Selected passage —
◆ ◆ ◆ ◆
# My Butt Hurts! (Saddle Position)



## rwgunn3 (Nov 19, 2011)

I just read the whole "where's my saddle supposed to be touching me thread" but would like a little more advice. Long story short, I think my bike is too big. Since I have gotten it (second hand... pre-owned, but not used), I have only adjusted height. Over the past month I've ridden several times on the road with pain in the "sit bones" but figured I was just going to have to let my body get used to riding (to no avail). I just got a KK Road Machine and put my first real workout in this morning, and I"ve been in pain ever since. From the previous thread, I gather that the front end of the saddle needs to be adjusted up.

My question is, is this bike too big and what can I do to make it fit? How far forward can I move the saddle? Is a new seat post in order?

Bike:
2006 Specialized Allez Triple
Large (56.5cm top tube)
Set back seat post?
Specialized BodyGeometry Saddle (is this junk?)

Me:
5'9" with a sore butt, but wants to ride more.

I'm trying to post the pic using picasa, don't know if it's going to work...
Nope. Upload to gallery?


----------



## RJP Diver (Jul 2, 2010)
◆ ◆ ◆ ◆
Set problem A —
From the saddle-position forum thread, reproduce the part that opens with the words containing "I just read" and closes with "back seat post?".
Set problem B —
Carry on the saddle-position forum thread from the point where it stops.

Available data —
◆ ◆ ◆ ◆
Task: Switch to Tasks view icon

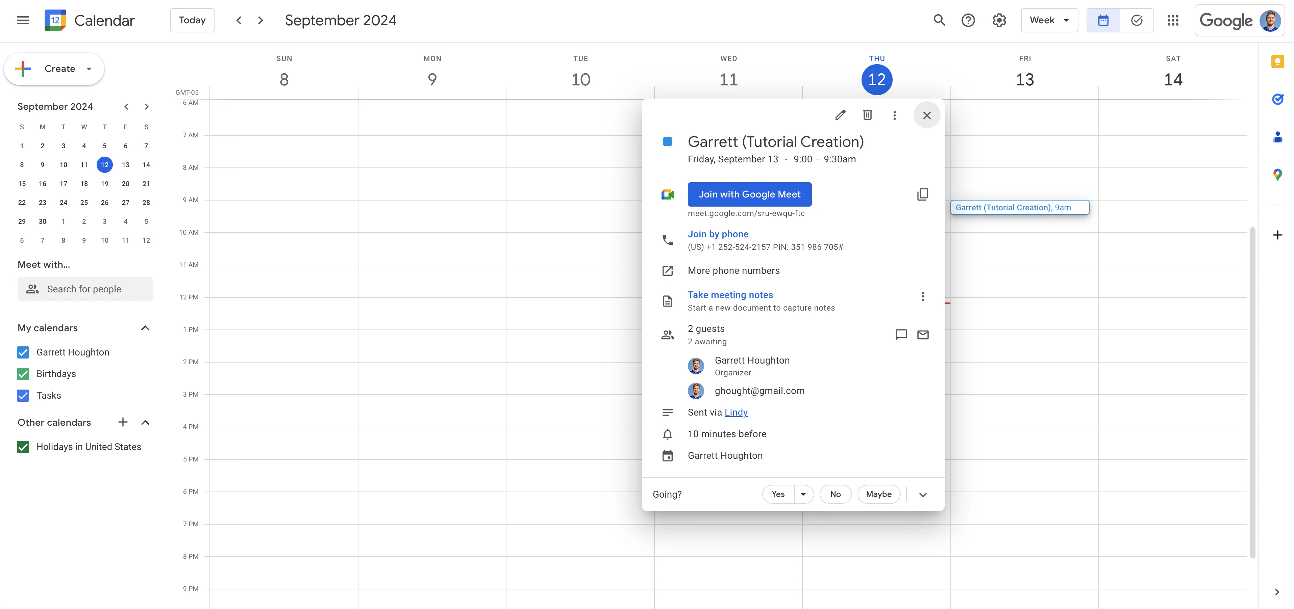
◆ ◆ ◆ ◆
Final result A —
I just read the whole "where's my saddle supposed to be touching me thread" but would like a little more advice. Long story short, I think my bike is too big. Since I have gotten it (second hand... pre-owned, but not used), I have only adjusted height. Over the past month I've ridden several times on the road with pain in the "sit bones" but figured I was just going to have to let my body get used to riding (to no avail). I just got a KK Road Machine and put my first real workout in this morning, and I"ve been in pain ever since. From the previous thread, I gather that the front end of the saddle needs to be adjusted up.

My question is, is this bike too big and what can I do to make it fit? How far forward can I move the saddle? Is a new seat post in order?

Bike:
2006 Specialized Allez Triple
Large (56.5cm top tube)
Set back seat post?

Final result B —
rwgunn3 said:


> My question is, is this bike too big and what can I do to make it fit? How far forward can I move the saddle? Is a new seat post in order?
> 
> Bike:
> 2006 Specialized Allez Triple
> ...


No way to tell from just a pic of the bike and your height, but a "Large" frame (56 from Spec) sounds like it _might_ be too large for someone who - at 5'9" - is _not_ large.

BTW - are you wearing good cycling shorts, without anything else between you and the shorts?


----------



## rwgunn3 (Nov 19, 2011)

RJP Diver said:


> No way to tell from just a pic of the bike and your height, but a "Large" frame (56 from Spec) sounds like it _might_ be too large for someone who - at 5'9" - is _not_ large.
> 
> BTW - are you wearing good cycling shorts, without anything else between you and the shorts?


Bellwether (that I've had for years, lots of road miles but all on a Mountain Bike) and Pearl Izumi Quest (both around $50... not wearing them at the same time) and Chamois Butt'r.

As mentioned before, this was my first workout on the trainer, and I'm using a home-made riser for the front... I may have had the bike angled down slightly, exacerbating the problem.


----------



## scryan (Jan 24, 2011)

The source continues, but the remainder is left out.